Neuroplastin(NP)是一种单链跨膜糖蛋白黏附分子，临床研究显示NP与精神病、阿尔茨海默病、心脏病、中风、癌症等发生有紧密联系。其亚型NP65异常可导致焦虑样症状、细胞钙离子流动障碍、T细胞分化异常等。本课题组前期研究显示NP65KO小鼠腹腔硫胶质刺激后脾脏明显增大，重量增加，单位质量组织中细胞数却无明显变化，腹腔灌洗液中巨噬细胞和中性粒细胞数较野生型显著减少，骨髓巨噬细胞（BMDM）划痕迁移显示细胞迁移能力明显减弱。采用高通量测序对BMDM基因表达谱分析，差异表达基因933个，参与信号转导基因296个，主要涉及巨噬细胞发育、迁移、溶酶体形成、抗原提呈等，提示NP65KO影响巨噬细胞功能。本研究将从分子表达、细胞功能变化和动物感染模型三个层面探讨NP65对巨噬细胞及相关免疫应答的影响，拟阐明NP65在巨噬细胞和早期免疫应答中的重要作用，为临床NP65异常患者预后评估提供实验依据。

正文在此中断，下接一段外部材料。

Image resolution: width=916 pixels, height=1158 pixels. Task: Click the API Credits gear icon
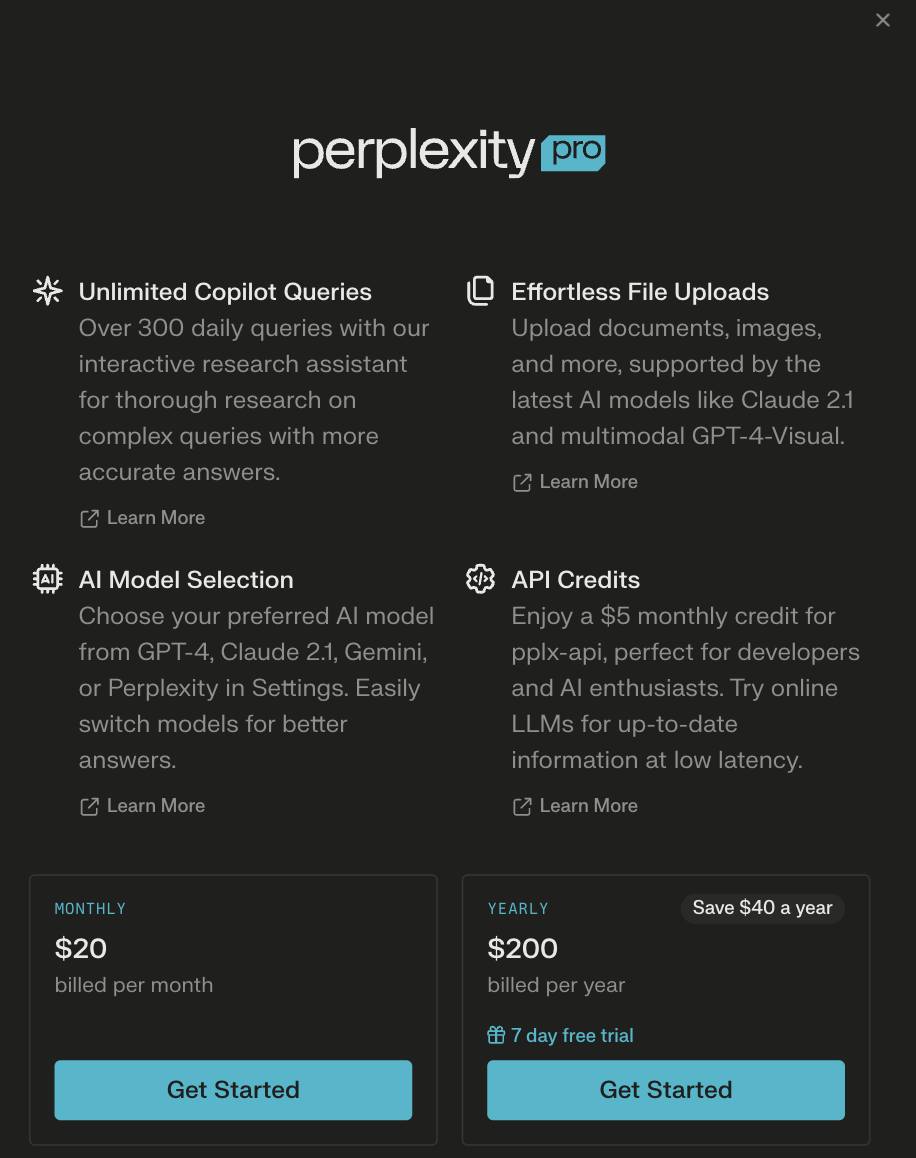(480, 578)
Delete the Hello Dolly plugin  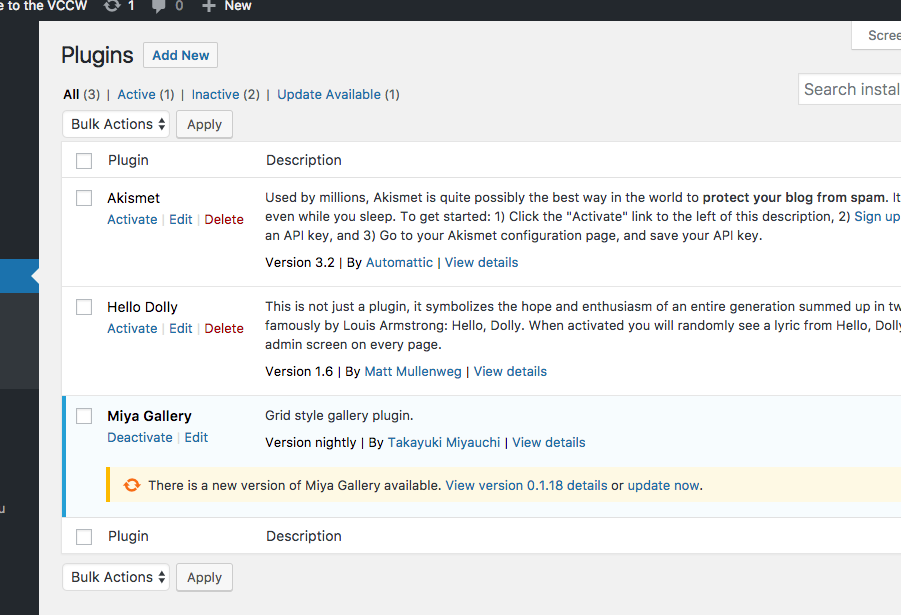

Neuroplastin (NP) is a single-chain transmembrane glycoprotein adhesion molecule. Clinical studies have shown that NP is closely related to psychosis, Alzheimer's disease, heart disease, stroke and cancer. Mutation in NP65 subtype may lead to anxiety-like symptoms, calcium flow disorders in the cell, abnormal T cell differentiation, etc. Previous studies in our group showed that the size and weight of spleen were significantly increased after NP65KO mice intraperitoneal stimulation with thioglycollate medium (TG), but there was no significant change in the number of cells per unit mass tissue. The number of macrophages and neutrophils in peritoneal lavage fluid of NP65KO mice was significantly reduced compared with that of the wild type mice after TG stimulation. The cell migration ratio of bone marrow derived macrophages (BMDM) from NP65KO mice was significantly reduced compared with that of the wild type mice. High throughput sequencing was used to analyze BMDM gene expression profiles. Compared with wild type BMDM, there are 933 genes differentially expressed, 296 of which were involved in signal transduction which mainly involved in macrophage development, migration, lysosome formation, antigen presentation, and so on. These results speculate that NP65KO may affect the function of macrophages and innate immune response. This study will explore the effects of NP65 on macrophages and related immune responses from three aspects: molecular expression levels, cell functional changes and the infectious response in animal model. This project endeavor to elucidate the important role of NP65 in macrophages and early immune responses, and provide experimental basis for prognostic evaluation of patients with abnormal NP65.